Глеб находился в восторженности. Встретил ли брата, друга? Когда чайка на занавесе отходила, прячась в кулису, и со сцены шел теплый, слегка пыльный, но уютный запах представления, а зал погружался во мглу, Глеб тоже выходил в иное бытие. В бытии том пред ним воздымался – совсем рядом – мягко-пахучий сад Лериных волос, Лерино платье шуршало шелком, слабо поскрипывала косточка корсета. Глаза Леры оборачивались, в них было теплое зеленоватое сияние, прежняя и всегдашняя прелесть и покорное непонимание. Но и никакой самонадеянности. Ну они чего-то волнуются и восторгаются, я не противоречу, хотя сама не волнуюсь, но приятно быть в театре, с молодежью. Чувствовать, что хорошо одета и что нравишься. Худенький молодой человек возбужденно говорит с нею в антрактах – ей хоть и довольно безразлично, что там происходит на сцене, все-таки она охотно слушает (больше смотрит на его глаза, юношеский румянец щек) – во всем соглашается. И тоже нравится, что с ней разговаривают серьезно, «как с дамой».

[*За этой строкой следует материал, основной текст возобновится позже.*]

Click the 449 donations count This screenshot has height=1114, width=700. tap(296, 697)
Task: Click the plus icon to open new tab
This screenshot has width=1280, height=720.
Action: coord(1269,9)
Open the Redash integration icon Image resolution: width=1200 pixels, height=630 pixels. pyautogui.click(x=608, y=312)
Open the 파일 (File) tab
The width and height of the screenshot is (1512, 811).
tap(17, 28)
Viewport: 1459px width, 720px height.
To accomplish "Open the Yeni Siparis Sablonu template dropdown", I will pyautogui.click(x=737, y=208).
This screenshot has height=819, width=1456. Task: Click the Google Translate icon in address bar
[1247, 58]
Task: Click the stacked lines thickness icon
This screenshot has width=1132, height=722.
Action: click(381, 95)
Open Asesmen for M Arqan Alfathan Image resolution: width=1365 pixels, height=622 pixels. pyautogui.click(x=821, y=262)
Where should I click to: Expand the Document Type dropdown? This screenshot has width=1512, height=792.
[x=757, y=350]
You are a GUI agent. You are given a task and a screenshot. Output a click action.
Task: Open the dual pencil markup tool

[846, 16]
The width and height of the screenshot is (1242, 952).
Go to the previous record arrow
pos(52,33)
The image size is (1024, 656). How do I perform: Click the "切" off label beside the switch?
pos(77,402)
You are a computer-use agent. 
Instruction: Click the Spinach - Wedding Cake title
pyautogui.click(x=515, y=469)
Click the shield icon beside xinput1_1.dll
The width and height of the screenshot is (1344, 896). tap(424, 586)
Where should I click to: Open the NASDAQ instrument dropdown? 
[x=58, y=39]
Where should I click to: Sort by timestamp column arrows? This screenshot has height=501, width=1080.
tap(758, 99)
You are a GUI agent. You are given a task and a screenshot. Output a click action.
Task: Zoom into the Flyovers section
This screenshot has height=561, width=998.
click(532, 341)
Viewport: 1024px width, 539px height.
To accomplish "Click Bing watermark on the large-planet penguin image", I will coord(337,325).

Глеб в инобытии своем чувствовал, что Лера не такая, как Лиза и Вилочка, совсем «другая», но это не раздражало сейчас, даже радовало. Пьеса радовала его по одной линии, Лера по другой, линии эти не скрещивались, жили отдельно – и уживались.
К последнему действию разогрелись нервы юности в ложе. Нависает беда! Грустно ветр подвывает в усадьбе, хмурь, осень. Горек Треплев, так ничего и не добившийся. И вот – «направо за сценой выстрел».
Долго шумел театр, долго восхищался. Но наконец разошлись. Сивые Ваньки ждали у подъезда господ, везти кого куда. Лере наняли на Волхонку. Она весело села. «Спасибо большое, было очень интересно». Лиза ей крикнула: «Лерочка, приезжайте к нам на Чистые пруды», – Ванька тронул, она из простора московского, из московской ночи еще раз звонко поблагодарила.